Source ESA: The clock is ticking for the first Soyuz flight from Europe’s Spaceport in French Guiana. The rocket, which will carry the first two satellites of Europe’s Galileo navigation system into orbit, is being prepared for launch on 20 October. Final assembly began on 12 September of the three-stage Soyuz ST-B, consisting of four first-stage boosters clustered around the core second stage, topped off by the third stage.
The Launcher Flight Readiness Review in July gave the green light to begin assembling the rocket. The campaign began on 16 August in the assembly and testing building – known by its original ‘MIK’ Russian acronym – with electrical and mechanical tests of the upgraded, reignitable Fregat-MT upper stage. It will carry an additional 900 kg of propellants for its double-satellite load.

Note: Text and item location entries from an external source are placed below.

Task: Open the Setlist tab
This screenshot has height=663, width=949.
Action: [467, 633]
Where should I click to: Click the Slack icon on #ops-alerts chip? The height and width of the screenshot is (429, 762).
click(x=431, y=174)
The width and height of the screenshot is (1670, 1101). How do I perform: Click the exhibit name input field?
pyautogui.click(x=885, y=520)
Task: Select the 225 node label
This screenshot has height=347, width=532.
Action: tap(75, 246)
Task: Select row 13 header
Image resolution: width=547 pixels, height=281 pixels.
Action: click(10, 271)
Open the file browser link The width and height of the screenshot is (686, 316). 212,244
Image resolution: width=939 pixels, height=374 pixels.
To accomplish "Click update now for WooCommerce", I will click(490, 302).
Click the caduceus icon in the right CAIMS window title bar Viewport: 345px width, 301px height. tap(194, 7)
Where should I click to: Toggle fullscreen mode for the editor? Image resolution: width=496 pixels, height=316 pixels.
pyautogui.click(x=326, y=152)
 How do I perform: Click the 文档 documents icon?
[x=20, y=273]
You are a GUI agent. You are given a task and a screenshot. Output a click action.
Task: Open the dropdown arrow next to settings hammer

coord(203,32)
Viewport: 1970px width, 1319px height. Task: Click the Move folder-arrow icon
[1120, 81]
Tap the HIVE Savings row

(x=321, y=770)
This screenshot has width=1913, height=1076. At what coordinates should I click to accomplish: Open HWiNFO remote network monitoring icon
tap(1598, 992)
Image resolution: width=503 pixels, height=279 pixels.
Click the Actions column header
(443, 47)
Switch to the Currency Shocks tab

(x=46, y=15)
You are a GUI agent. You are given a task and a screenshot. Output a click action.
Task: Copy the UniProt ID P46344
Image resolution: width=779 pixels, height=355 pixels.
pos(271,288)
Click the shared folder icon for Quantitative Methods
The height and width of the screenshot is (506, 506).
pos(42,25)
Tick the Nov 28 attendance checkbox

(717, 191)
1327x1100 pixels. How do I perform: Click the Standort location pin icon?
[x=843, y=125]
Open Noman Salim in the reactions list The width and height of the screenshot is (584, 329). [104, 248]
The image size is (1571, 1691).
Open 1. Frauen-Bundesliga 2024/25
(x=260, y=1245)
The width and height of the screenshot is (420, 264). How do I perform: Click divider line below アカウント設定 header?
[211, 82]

Assembly of the three-stage Soyuz Fregat was then moved to the Payload Preparation Building S3B to fill its four spherical propellant tanks. Soyuz will be rolled out horizontally to the launch pad on 14 October and raised into its vertical launch position. A new 45 m-tall mobile gantry was built specifically for Soyuz operations in French Guiana. It protects the satellites and the launcher from the humid tropical environment and provides access to the Soyuz at various levels for checkout activities. The upper composite, comprising the Fregat upper stage, payload and fairing, is then hoisted on top of Soyuz. October’s launch will be doubly historic: the first Soyuz from a spaceport outside of Baikonur in Kazakhstan or Plesetsk in Russia and the start of building Europe’s Galileo satnav constellation.
The two Galileo satellites have arrived from the Rome facility of Thales Alenia Space Italy – the first on 7 September, the second on 14 September – and are undergoing initial preparations. The next step will be to attach the satellites to Fregat, followed by the fairing. Next year, the second pair of satellites will join them in orbit, proving the design of the Galileo system in advance of the other 26 satellites. These first four satellites, built by a consortium led by EADS Astrium Germany, will form the operational nucleus of the full Galileo satnav constellation. They combine the best atomic clock ever flown for navigation – accurate to one second in three million years – with a powerful transmitter to broadcast precise navigation data worldwide.
Construction of the Soyuz launch site began in February 2007, although initial excavation and ground infrastructure work began in 2005 and 2006, respectively. It is almost identical to the other Soyuz sites in Kazakhstan and Russia, although adapted to conform to European safety regulations. The most visible difference is the mobile gantry. ESA handed over the site to Arianespace, responsible for the Soyuz launch operations, in March. A simulated launch campaign was completed in May.